Scroll
“Book from the Sky",” Xu Bing
At the tail end of the summer, we’re back with Fossil Poetry, writing about the word “scroll” & how the digital version differs from its analog predecessors — Ling on the intimate revelation of the Chinese hand scroll and Sophie on the mystical unfurling of the Dead Sea scrolls.
YL: Chinese paintings, unlike their Western counterparts, were often painted not on canvas but on hand scrolls: ancient Buddhist narratives on long sutra scrolls, intricate ink landscapes on delicate silk scrolls, Chinese characters on massive scrolls draping across from the ceilings of a contemporary art museum.
Much like scrolling through an Instagram feed, the act of viewing a Chinese hand scroll, is continuous and unfolding. To read the scroll, you move from image to image, caption to caption, across time, space and history.
But unlike the digital newsfeed, and unlike the fixed canvas, scroll paintings were not meant to be hung on walls or blasted online for endless public consumption. When not being viewed, the scroll remained rolled up, tied together, stored away.
The experience of viewing a scroll was ceremony, anticipation and revelation: as you unrolled, you had no idea what came next; each section was a delight. Revisiting a handscroll was like revisiting an old friend that you had not seen in a while, not rechecking the profile of an acquaintance that you’d checked yesterday.
What would it mean to scroll through a social media feed like one would view a Chinese handscroll? What would that experience feel like — not of the constant chatter and exhausting drone of our 21st century social panopticon, but of the rare treat of revelation and reconnection?
SH: The Dead Sea Scrolls look almost too fragile to unfurl, in pictures from one site of discovery. They’re rolled up like decaying prehistoric roses, preserved in caves for 2,000 years—soon to be meticulously unfurled and studied and disputed and airplaned all over the world for special exhibits. What seems magical about these scrolls, besides their long unsettled life in caves for thousands of years, is that moment of delicate unfurling, the care taken not to break the fragile paper, the great reveal. The scroll’s architecture allows for the conceal of a powerful secret, and then its slow, careful revelation, like a flower.

▶ [Work request 1] According to the scroll essay, for how long were the Dead Sea Scrolls preserved in caves?
▶ [Work request 2] The scroll essay lists the kinds of work found on Chinese hand scrolls. Name every kind it gives.
▶ [Work request 3] Rewrite the scroll essay starting at "Much like scrolling" and ending at "together, stored away.", with "Instagram" changed to "Twitter".

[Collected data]
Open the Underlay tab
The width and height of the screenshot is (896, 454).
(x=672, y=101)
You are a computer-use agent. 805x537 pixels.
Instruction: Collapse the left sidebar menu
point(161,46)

* * *

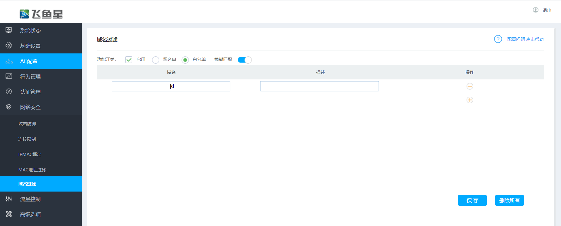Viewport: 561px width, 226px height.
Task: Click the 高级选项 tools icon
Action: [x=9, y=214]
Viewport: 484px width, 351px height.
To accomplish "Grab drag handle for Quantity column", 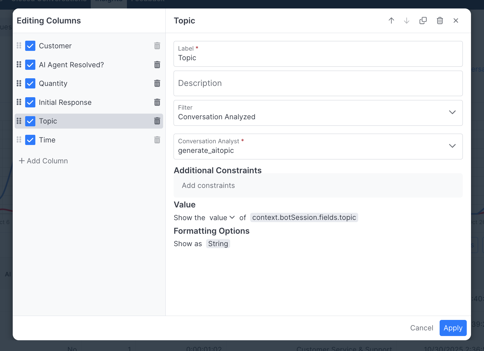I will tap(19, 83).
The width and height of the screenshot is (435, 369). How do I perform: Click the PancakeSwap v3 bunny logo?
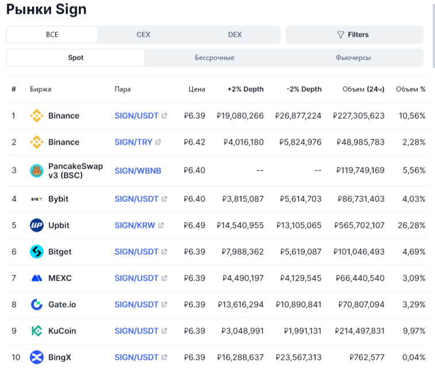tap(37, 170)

▶ [Worked solution 1] They were preserved in caves for 2,000 years.

▶ [Worked solution 2]
- Ancient Buddhist narratives on long sutra scrolls
- Intricate ink landscapes on delicate silk scrolls
- Chinese characters on massive scrolls draping across from the ceilings of a contemporary art museum

▶ [Worked solution 3]
Much like scrolling through an Twitter feed, the act of viewing a Chinese hand scroll, is continuous and unfolding. To read the scroll, you move from image to image, caption to caption, across time, space and history.
But unlike the digital newsfeed, and unlike the fixed canvas, scroll paintings were not meant to be hung on walls or blasted online for endless public consumption. When not being viewed, the scroll remained rolled up, tied together, stored away.